> _Task requirements_
List each line of the data that holds the string "will", please.

(Source data)
* * *

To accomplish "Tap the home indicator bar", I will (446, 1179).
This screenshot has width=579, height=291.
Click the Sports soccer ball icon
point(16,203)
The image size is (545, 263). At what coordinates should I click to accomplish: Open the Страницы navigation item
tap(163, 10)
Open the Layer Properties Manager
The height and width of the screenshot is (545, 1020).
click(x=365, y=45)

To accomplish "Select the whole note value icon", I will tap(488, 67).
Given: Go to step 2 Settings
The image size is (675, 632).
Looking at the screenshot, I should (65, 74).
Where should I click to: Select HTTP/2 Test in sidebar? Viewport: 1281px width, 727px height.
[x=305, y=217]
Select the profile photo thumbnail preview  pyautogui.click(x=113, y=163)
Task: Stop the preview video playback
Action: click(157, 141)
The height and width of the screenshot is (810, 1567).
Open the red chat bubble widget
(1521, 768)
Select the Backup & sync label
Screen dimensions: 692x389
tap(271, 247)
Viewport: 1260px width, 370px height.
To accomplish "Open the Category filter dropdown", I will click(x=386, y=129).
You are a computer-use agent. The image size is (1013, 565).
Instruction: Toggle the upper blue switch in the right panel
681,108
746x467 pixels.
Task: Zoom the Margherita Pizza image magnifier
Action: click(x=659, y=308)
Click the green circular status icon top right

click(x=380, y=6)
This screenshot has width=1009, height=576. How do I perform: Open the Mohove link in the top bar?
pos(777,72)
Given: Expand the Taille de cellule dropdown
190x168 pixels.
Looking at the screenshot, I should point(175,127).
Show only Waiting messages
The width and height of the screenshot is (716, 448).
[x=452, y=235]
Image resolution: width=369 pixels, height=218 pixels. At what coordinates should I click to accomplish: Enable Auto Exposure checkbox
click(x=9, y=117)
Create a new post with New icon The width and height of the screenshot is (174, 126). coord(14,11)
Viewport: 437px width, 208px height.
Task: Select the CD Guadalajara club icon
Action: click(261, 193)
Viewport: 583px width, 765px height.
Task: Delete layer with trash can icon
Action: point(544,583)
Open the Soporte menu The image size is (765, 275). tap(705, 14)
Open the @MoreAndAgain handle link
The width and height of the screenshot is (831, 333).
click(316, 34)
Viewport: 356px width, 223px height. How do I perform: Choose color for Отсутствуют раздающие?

* * *

> _Solution for this exercise_
To accomplish "Tap the home indicator bar", I will (446, 1179).
To accomplish "Select the whole note value icon", I will tap(488, 67).
To accomplish "Open the Category filter dropdown", I will click(x=386, y=129).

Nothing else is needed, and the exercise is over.